Degrees of non-standardness. Feature-based analysis of variation in a Torlak dialect corpus
2022-04-12, 15:00–15:30 (Europe/Vienna), Room 1

The South Slavic dialect continuum is characterized by an intricate encounter of affiliations: Genealogically, it is intersected by an old bundle of isoglosses differentiating Western and Eastern South Slavic. Areally, parts of it share a number of morphosyntactic innovations with their neighboring non-Slavic languages. The resulting variation becomes most distinct in the Torlak dialects spoken in Southern Serbia.
A corpus-based method for assessing the range of dialect-standard variation is designed to identify samples with the highest prevalence of dialect features.

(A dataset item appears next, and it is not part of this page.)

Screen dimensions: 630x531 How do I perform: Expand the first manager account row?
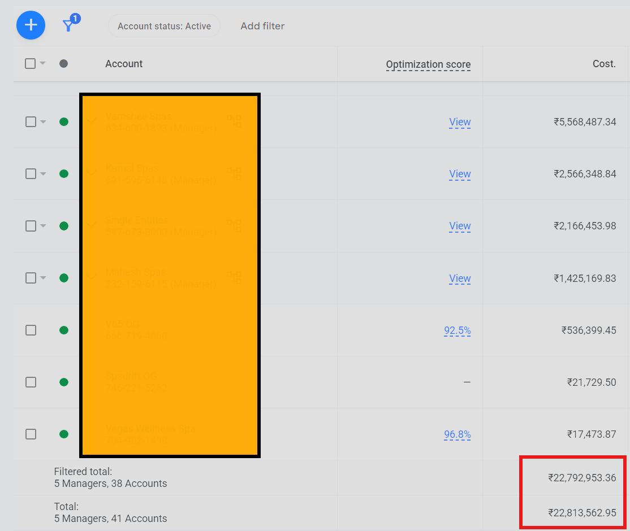(91, 121)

It provides insight into areal and inter-speaker variation and allows the extraction of maximally non-standard manifestations of the dialect, which may then be sampled and used for the study of language change and variation. The focus is on the non-standard Timok variety of Torlak undergoing considerable change under the influence of standard Serbian. The degree of variation is assessed by measuring the frequencies of five distinguishing linguistic features:
– accent position
– dative reflexive clitic si
– auxiliary omission in compound perfect
– post-positive article
– analytic case marking in indirect object and possessive
Taking the dialect and standard Serbian as two poles of a variation scale, it aims to empirically distinguish between gradual levels of non-standardness, and to establish accent position as a predictor for the use of other dialect features.
Speakers with the greatest and the least influence of the standard are revealed using hierarchical clustering. The analysis has revealed three clusters of speakers ordered based on the presence of the dialectal features in their speech.

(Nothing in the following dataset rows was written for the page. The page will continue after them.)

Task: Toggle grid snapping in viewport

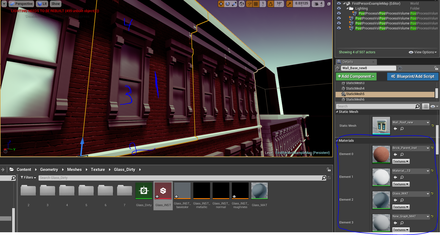Action: [256, 4]
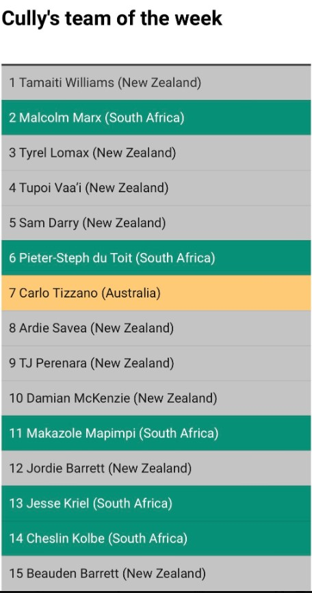
Task: Click the Jesse Kriel row
Action: [x=156, y=503]
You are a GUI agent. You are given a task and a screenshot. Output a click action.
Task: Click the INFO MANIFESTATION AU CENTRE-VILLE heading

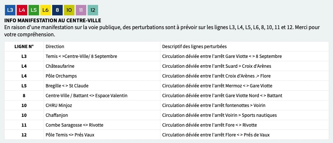(52, 21)
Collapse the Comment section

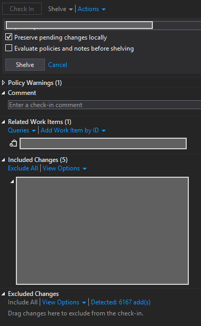pos(3,93)
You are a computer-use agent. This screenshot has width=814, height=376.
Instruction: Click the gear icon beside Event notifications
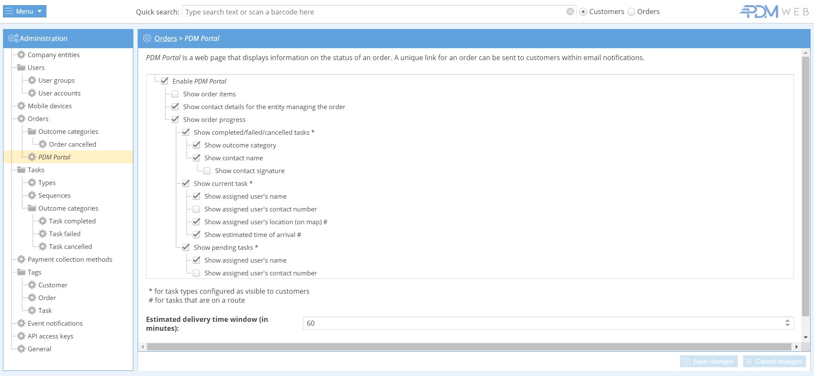point(21,323)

A positive correlation between the occurrence frequencies is used as an indicator for which non-standard feature is the best predictor of the other ones. Pearson’s correlation method demonstrated that accent and the auxiliary omission can serve as an indication of non-standardness in the Timok sample. At the same time, the inability to identify a single reliable predictor of non-standardness illustrates the complexity of the linguistic variation present in Timok.
The results of the methods presented in this study will be used for the classification of the corpus data, as well as to identify data on different poles to be used for the contrastive analysis of the use of dialect. It can be expanded to include more features to further test the hypotheses. As such, the analysis presented here paves the way for creating a method for adding information on variation in dialect corpora in a principled way, derived empirically from the data.

Teodora Vuković is a corpus linguist focusing on linguistic variation in South Slavic varieties and quantitative and computational approaches to the vertical and horizontal diffusion of linguistic features. She is writing her doctoral dissertation at the University of Zurich, within the Horizon 2020 project TraCeBa – (Dis-)entangling Traditions on the Central Balkans: Performance and Perception.